O escritor Rui Zink evoca “dois reis” - Hermínio Monteiro e José Pinho - num post na rede social Facebook. “José Pinho (1953-2023). O tipo que veio ocupar o lugar deixado vago pelo Hermínio. Não o profissional – Hermínio Monteiro era editor, da Assírio e Alvim, o Zé Pinho era livreiro, da Ler Devagar –, antes o humano”, lembra. “Curiosamente, ambos morreram quase na mesma semana (o Hermínio foi a 3 Junho 2001, o Zé Pinho foi hoje), e ambos no início da Feira do Livro. Ambos deixaram monumentos e ambos fizeram obra que antes deles não havia (não daquela maneira) e depois passou a haver. Para quem não sabe, a Ler Devagar é hoje considerada uma das mais fascinantes livrarias do mundo. E eram dois optimistas que cativavam (às vezes em demasia) quem quer que encontrassem. Vendedores poetas, digamos. E digo isto na melhor acepção de 'poetas'.”

Um agitador

"Agitou o sector das livrarias independentes. Agitou o sector dos festivais literários e teve a ousadia de ir contra os vaticínios de fracasso certo, criar uma vila literária. Agitou o mundo dos livros com a teimosia de insistir nas ideias, na literatura, na arte, nos sonhos, tudo aquilo que deveria ser o seu alicerce fundamental. O mundo precisa de sonhadores assim. Felizmente este deixou muita obra feita”, recorda Clara Capitão a directora editorial da Penguin Random House Portugal na rede social Facebook.

"Continuaremos a seguir-te pelos telhados"

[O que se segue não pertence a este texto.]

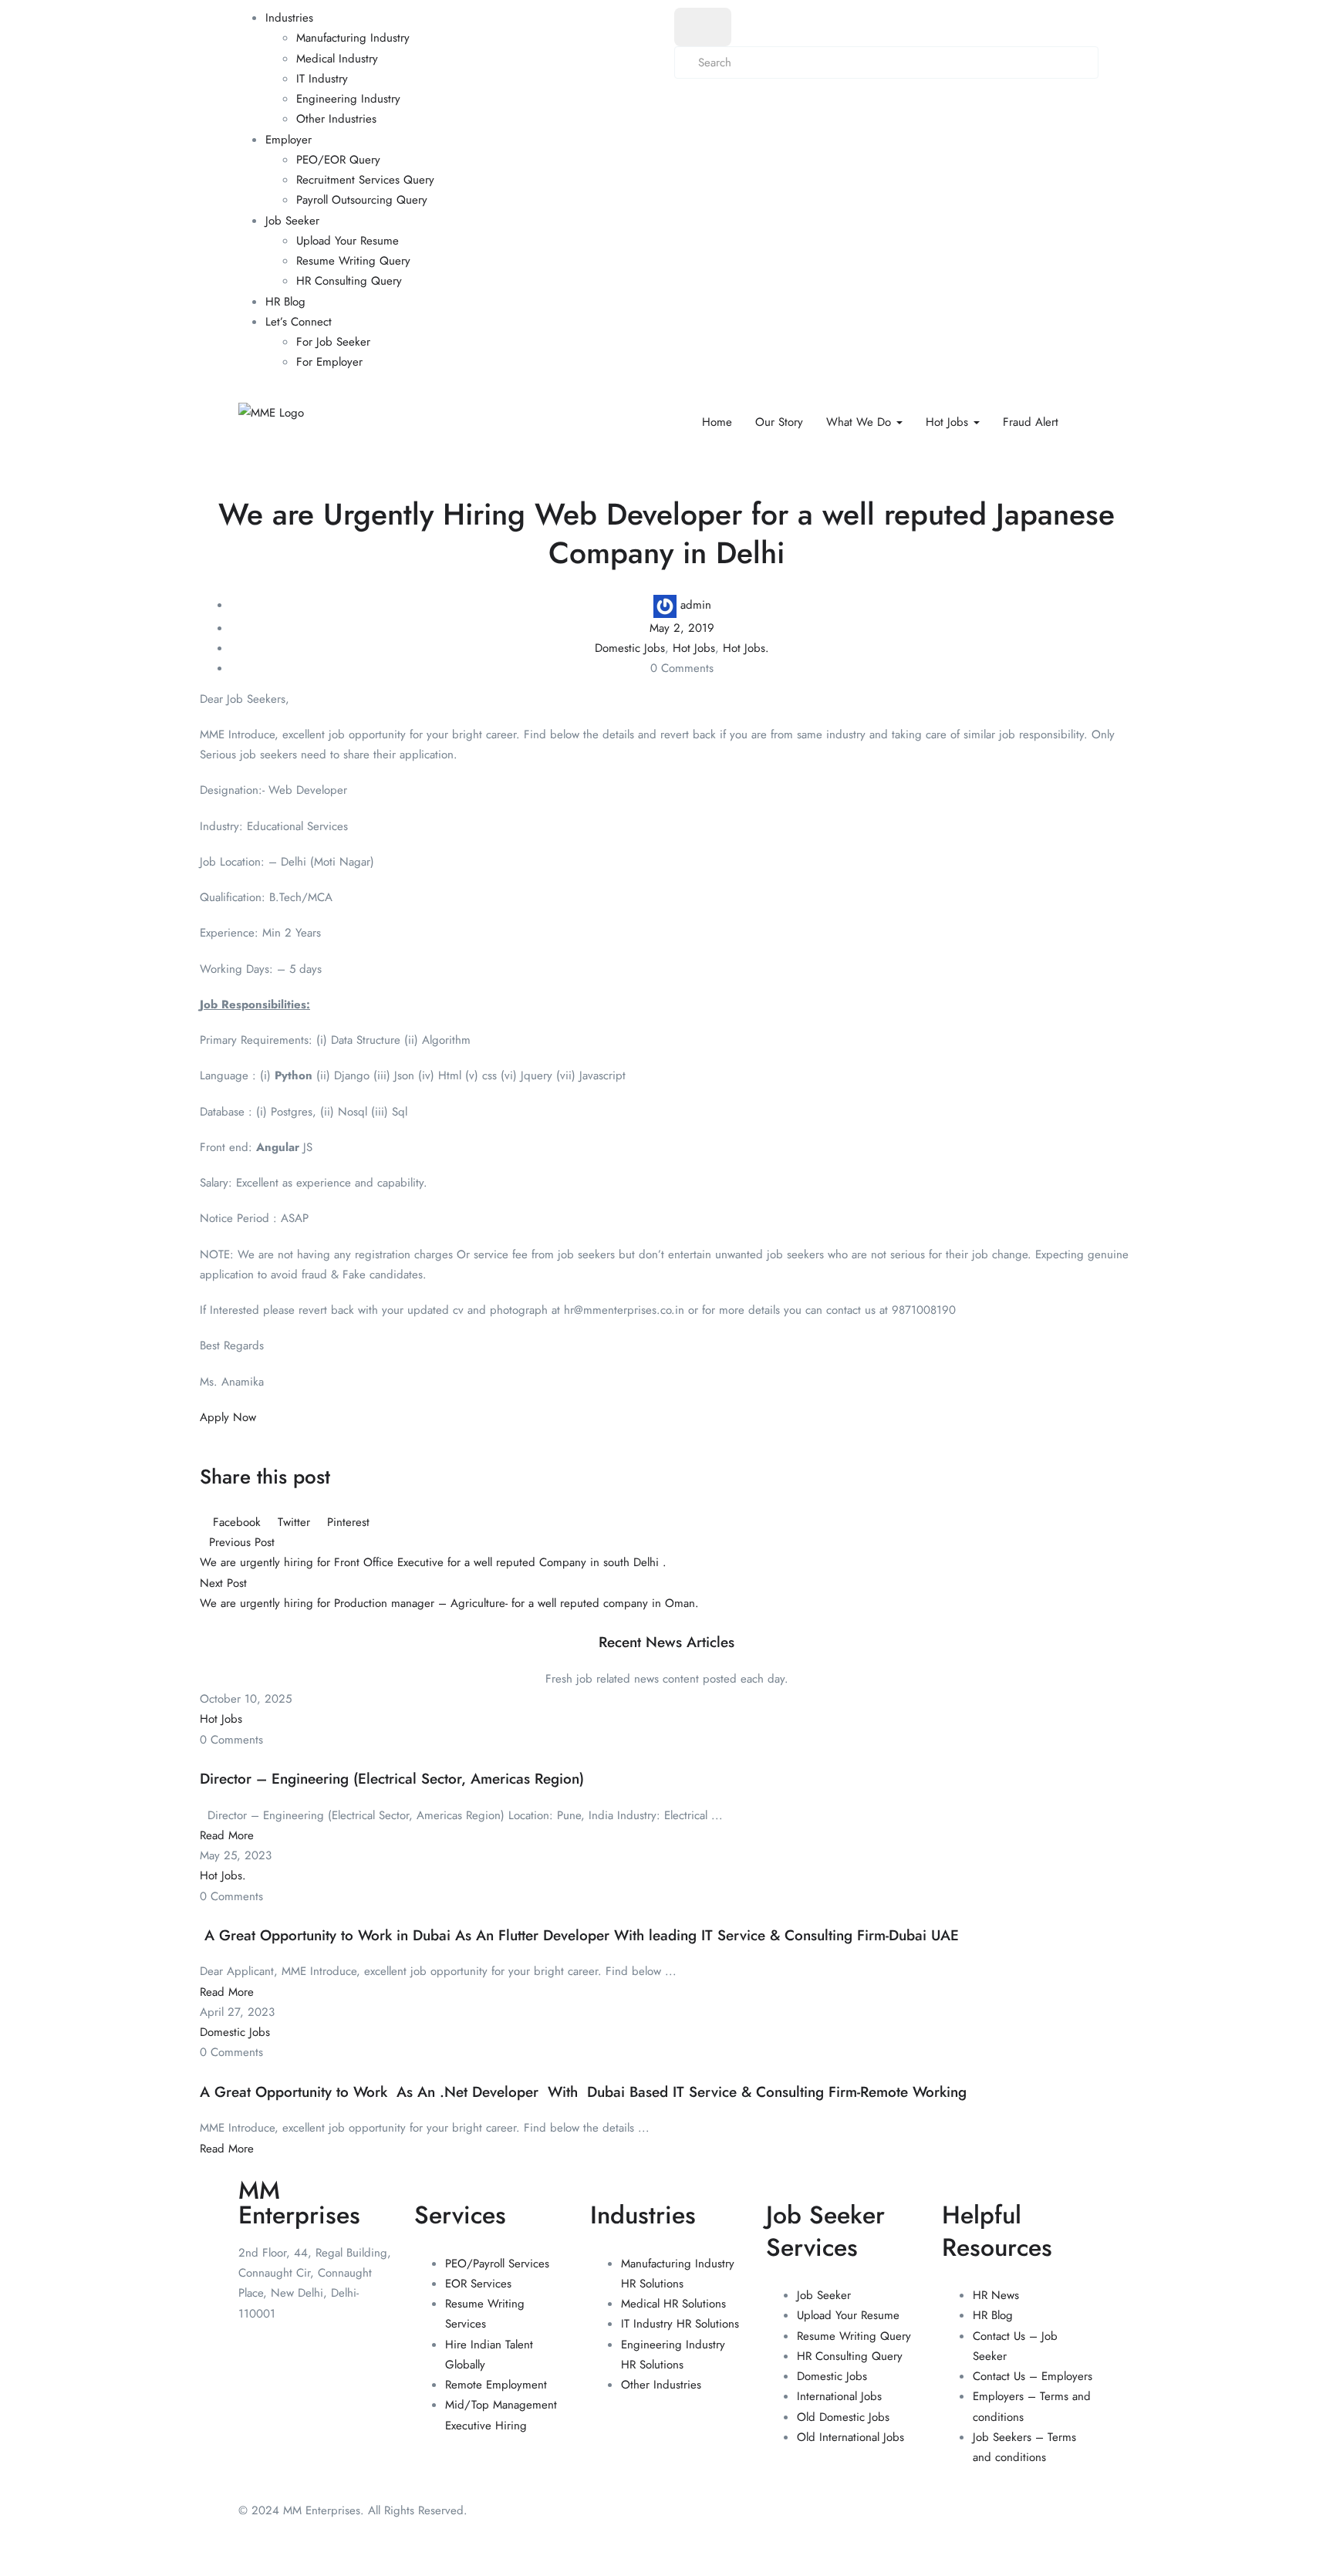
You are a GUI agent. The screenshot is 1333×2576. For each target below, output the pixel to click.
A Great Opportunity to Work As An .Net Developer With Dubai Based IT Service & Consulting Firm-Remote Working (583, 2091)
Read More (227, 1835)
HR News (996, 2295)
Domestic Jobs (630, 648)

“O José Pinho. A sua energia alegria indomável e contagiante. O Sérgio Godinho disse que o Zé começava as casas pelo telhado. E era exactamente assim. Como naquele poema do Miguel Manso que diz que ‘estão a construir um bar/ e começaram pela música’. Era pela música do Zé que nós seguíamos nos inúmeros projectos para que ele nos desafiava”, recorda o ex- secretário de Estado do Cinema, Audiovisual e Média Nuno Artur Silva no seu Facebook. “Tive a sorte de ter estado com ele no início do Folio, quando ele me convidou a mim e ao José Eduardo Agualusa para essa aventura improvável que ele ousou concretizar. E mais uma série de vezes, a última das quais a recente edição do Lisboa 5L que ele dirigiu e inspirou até ao fim. Adeus, Zé. Continuaremos a seguir-te pelos telhados.”